Effect of RFID on Drug Potency

CDRH initiated, at the request of FDA, important new research to determine whether exposure to electromagnetic fields from radiofrequency identification (RFID) systems has any effect on the potency of pharmaceuticals. Of primary interest are exposures that are several times more severe than the anticipated worst-case field strengths and durations.

Reorientation of the CDRH Radiation Metrology Program

As part of the CDRH reorganization of the radiation health program, the CDRH X-ray Calibration Laboratory underwent significant changes. The laboratory continues to be accredited by the National Voluntary Accreditation Program (NVLAP). During the fiscal year, the laboratory provided 840 radiation calibrations of general diagnostic instruments, 202 radiation calibrations of mammographic instruments, 484 electrical calibrations of radiation monitors, 147 calibrations of non-invasive kVp meters, and 36 calibrations of light meters. In addition, the laboratory provided instrumentation and logistics support to FDA and Agreement-State inspectors for compliance testing of general radiography installations, mammography machines, and voluntary surveys under the Nationwide Evaluation of X-ray Trends (NEXT) program.

 Medical Device Fellowship Program

The Medical Device Fellowship Program (MDFP) provides select individuals the opportunity to get unique, hands-on experience helping to evaluate the safety and effectiveness of cutting-edge medical devices.
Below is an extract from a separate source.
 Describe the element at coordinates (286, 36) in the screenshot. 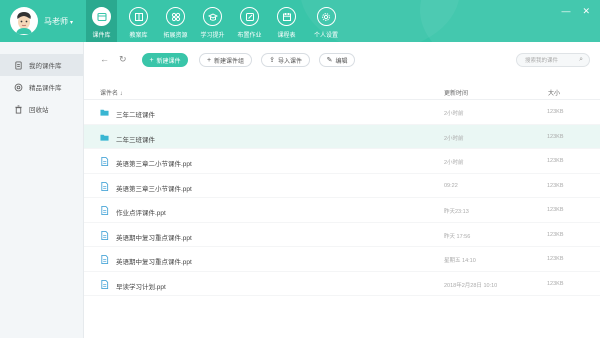

I see `tab-label: 课程表` at that location.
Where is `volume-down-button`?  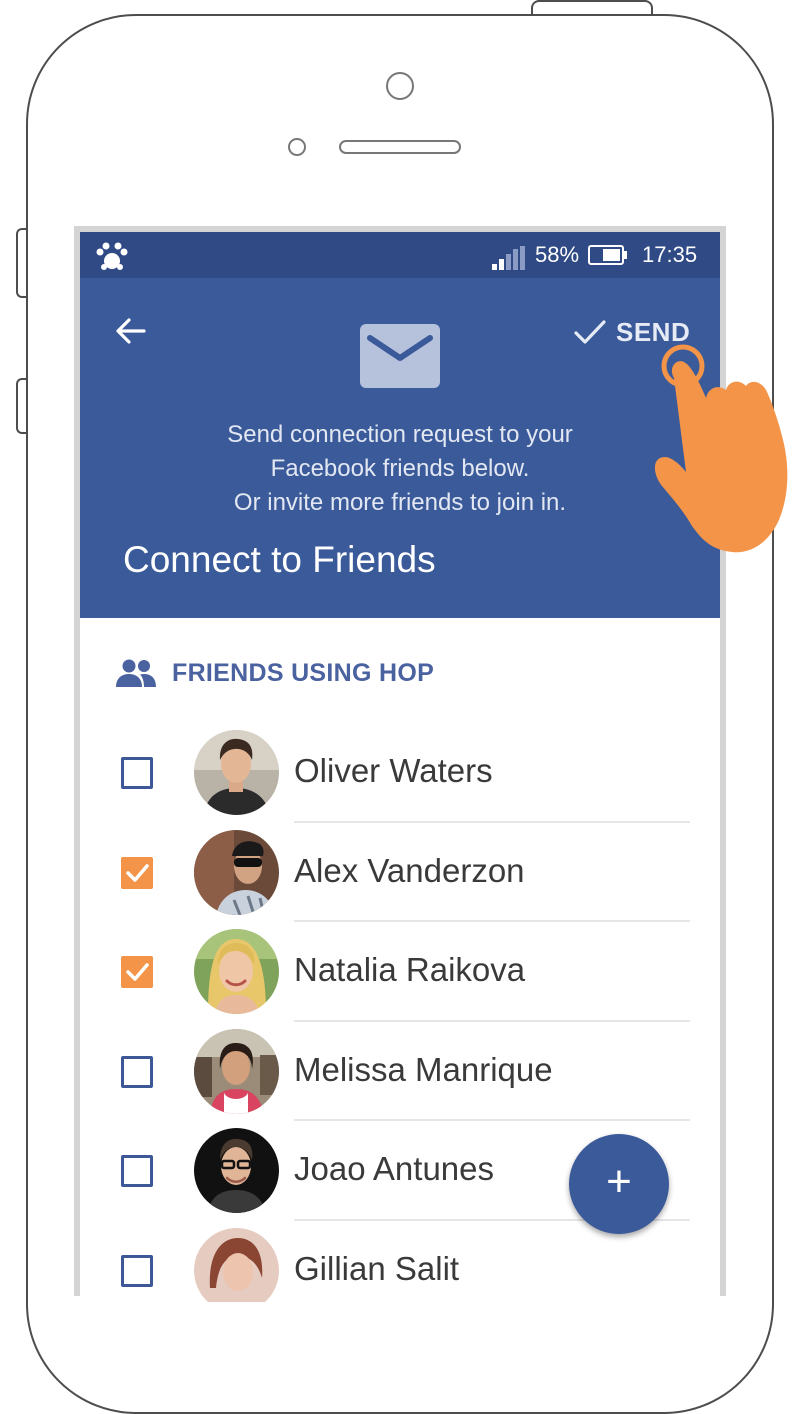
volume-down-button is located at coordinates (21, 406).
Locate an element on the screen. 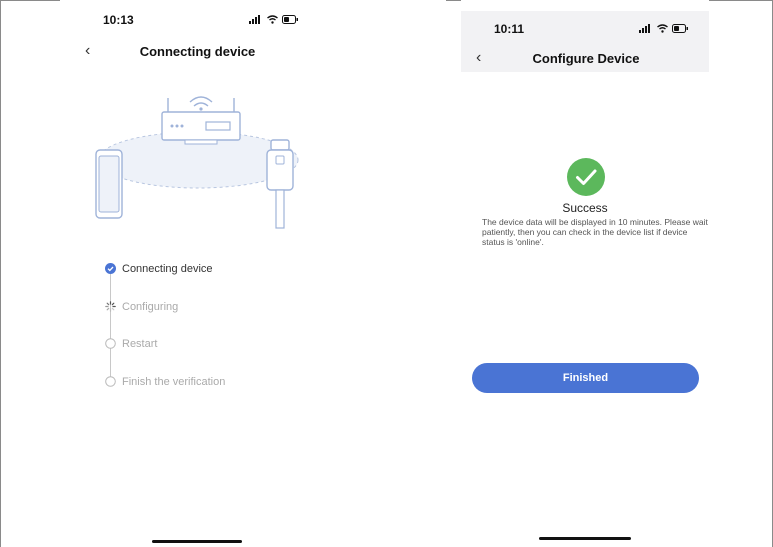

MDFP fellows include student interns starting their careers in science and engineering and senior scientists and physicians with vast experience in academia and clinical practice. By increasing the range and depth of collaboration between CDRH and the outside scientific community, the MDFP helps ensure that CDRH decisions are based on the best scientific information and knowledge available. In 2007, MDFP fellows contributed expertise in ophthalmology, interventional cardiology, cardiac surgery, neurology, gastroenterology, biostatistics, and biomedical engineering.

The Center’s technology transfer program, managed through the MDFP, makes possible collaboration with people and programs outside FDA, augmenting CDRH expertise and resources. Government and academic partnerships (e.g., cooperative research agreements, grants, memorandums of understanding for academic partnerships, interagency agreements, material transfer agreements) result in scientific information being used to develop standards, guidance, and regulatory decisions.